He visto niños llorando, aterrados, en brazos de sus madres. He visto palizas en plena calle. He visto sangre y he sentido el pánico de todos. Miles de estudiantes no organizados han protestado por algo en lo que creen. Tengo cincuenta años, y algunos insisten en que ya no es mi tiempo. Que ya fué, que ya se me pasó la hora. Esta madrugada he buscado en mi biblioteca las segundas memorias de Carlos Barral : ?Los años sin excusa? (Barral Editores, 1978). Recordaba las frases finales de su libro:
Habla del miedo adulto, los miedos de la madurez. Textualmente, finaliza así:
?El miedo físico, a la falta de respuesta del cuerpo, tantas veces presente en los ejercicios de la mar, el miedo a volverse tonto, a perder imaginación y memoria, tan frecuente en el paseo solitario mascando los versos de un poema inacabado que no quiere continuar, el miedo a la inseguridad, el miedo a enfermar, a verse disminuído y en definitiva el miedo a uno mismo, a no saberse soportar más. El acarreo del miedo, , de toda clase de vagos temores confesables pero que no interesan a nadie, y sobre todo del miedo al desacuerdo definitivo con la propia imagen, es una constante de la conciencia de la madurez. Terminada la juventud se está a merced del miedo. Y es natural que el miedo nos asalte principalmente en los paisajes del ocio, en el secreto de las pausas en las que somos nuestro propio interlocutor?.
En consecuencia, lo traduzco como el ser o no ser, eterno dilema. Tengo edad para amar, para leer, para estudiar, para trabajar. Tengo salud, aunque de vez en cuando el cuerpo me dé algún aviso. Supongo que forma parte del tiempo que me queda, entrar o no en talleres de reparación si es necesario, para arreglarme por dentro o por fuera. Pero me siento fuerte. Se puede perder una empresa, un trabajo, una casa, un coche y hasta un barco. Todo eso supone dinero y es reemplazable. Pero la conciencia no tiene precio. No se compra. La conciencia social, la actitud, la capacidad de lucha y el compromiso real , son los senderos donde permanecen las verdaderas huellas de la vida y las razones del recuerdo.
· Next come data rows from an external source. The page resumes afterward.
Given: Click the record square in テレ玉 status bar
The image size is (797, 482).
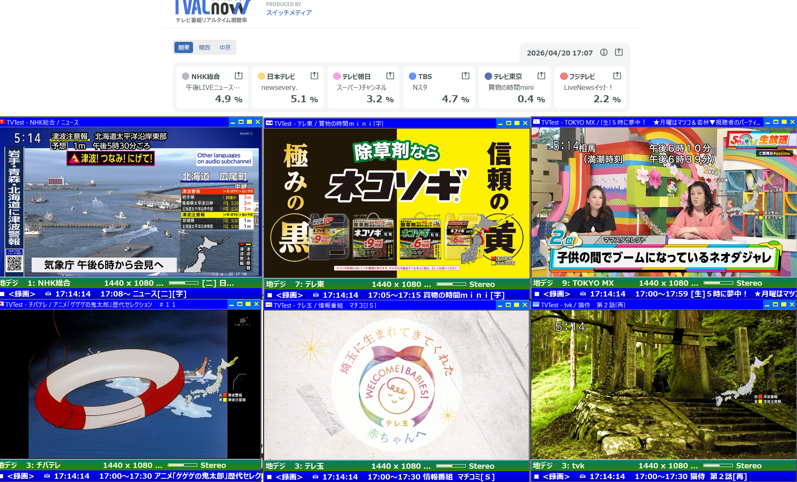Looking at the screenshot, I should 269,477.
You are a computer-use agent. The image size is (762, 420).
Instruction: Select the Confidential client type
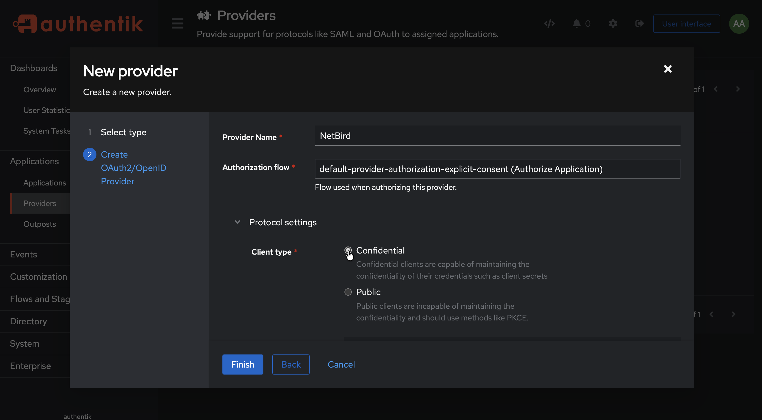pyautogui.click(x=348, y=250)
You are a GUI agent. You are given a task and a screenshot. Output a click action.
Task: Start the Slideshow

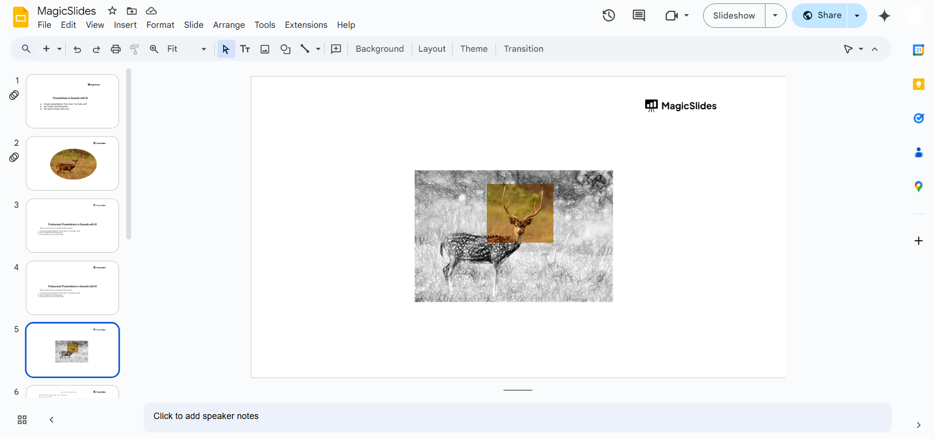[734, 15]
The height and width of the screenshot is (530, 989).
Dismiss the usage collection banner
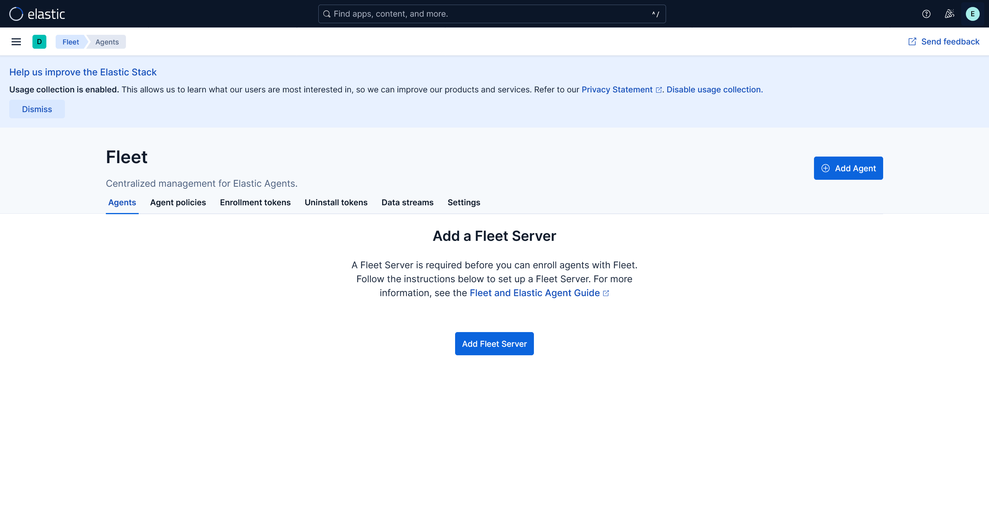tap(37, 109)
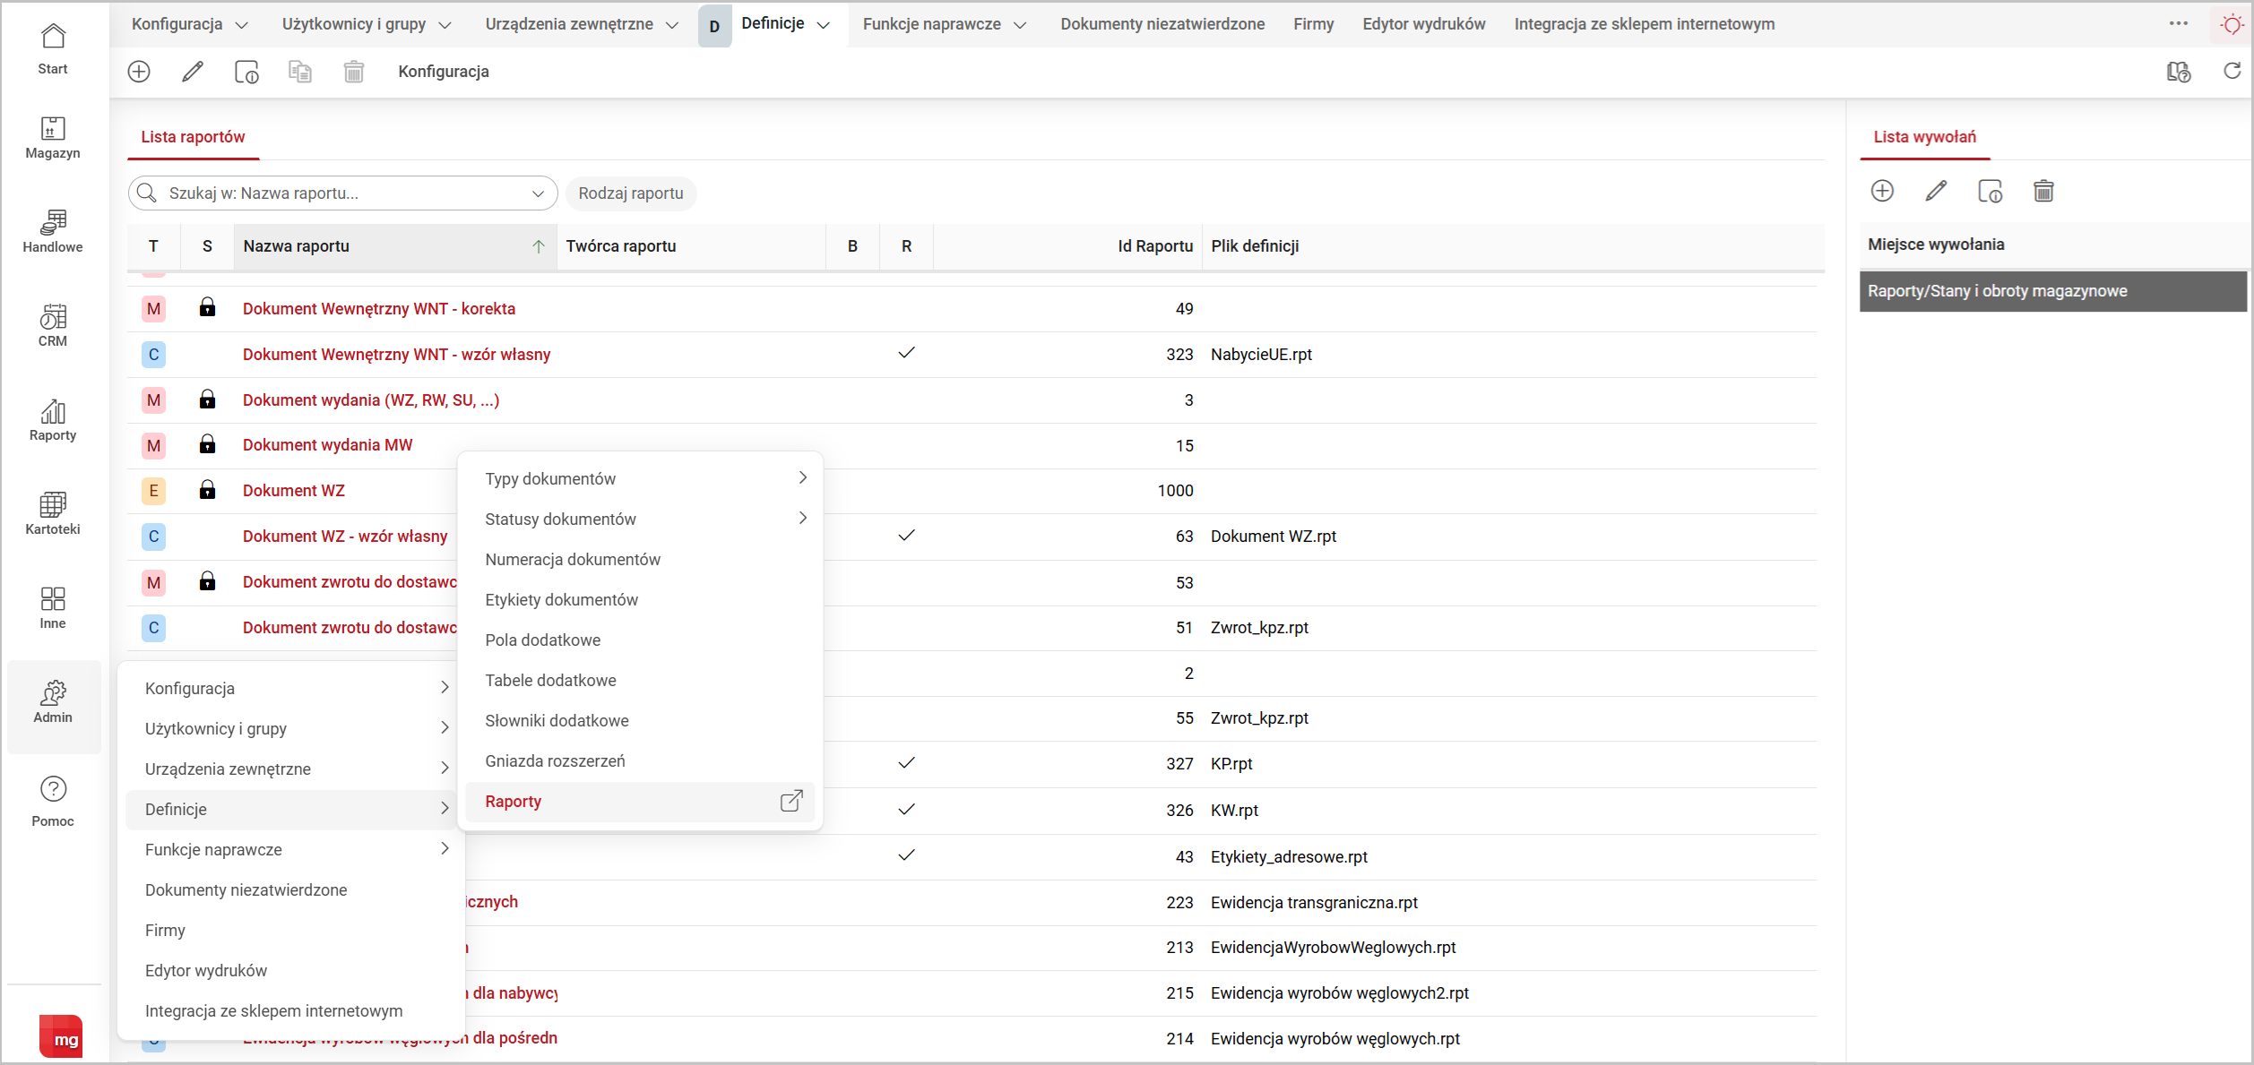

Se dice que estamos aquí de paso y que son cuatro días, pero yo no lo creo. Una persona sola no cambia grandes cosas. Y también es cierto que las masas se equivocan. Los mismos que condenan a lo grande, encumbran años más tarde al mismo agitador en nombre de razones y con la excusa del paso del tiempo. Cinco décadas dan para mucho. La sociedad se mueve en curvas absurdamente comprensibles. Asumimos lo cómodo y lloramos las pérdidas económicas. Somos dueños de nuestro propio destino. Mi edad no es una excusa para quedarme en casa mirando la televisión o leyendo la prensa. Creo en la ley y creo en la calle. Creo en el perdedor por encima de todo. No me interesa el poder. Soy totalmente responsable de mis actos y prisionera de mis palabras. Conocí a Carlos Barral en Calafell, y hoy, rigurosamente hoy, le recuerdo intensamente. Porque como reza el título de sus segundas memorias, los nuestros son los años sin excusa.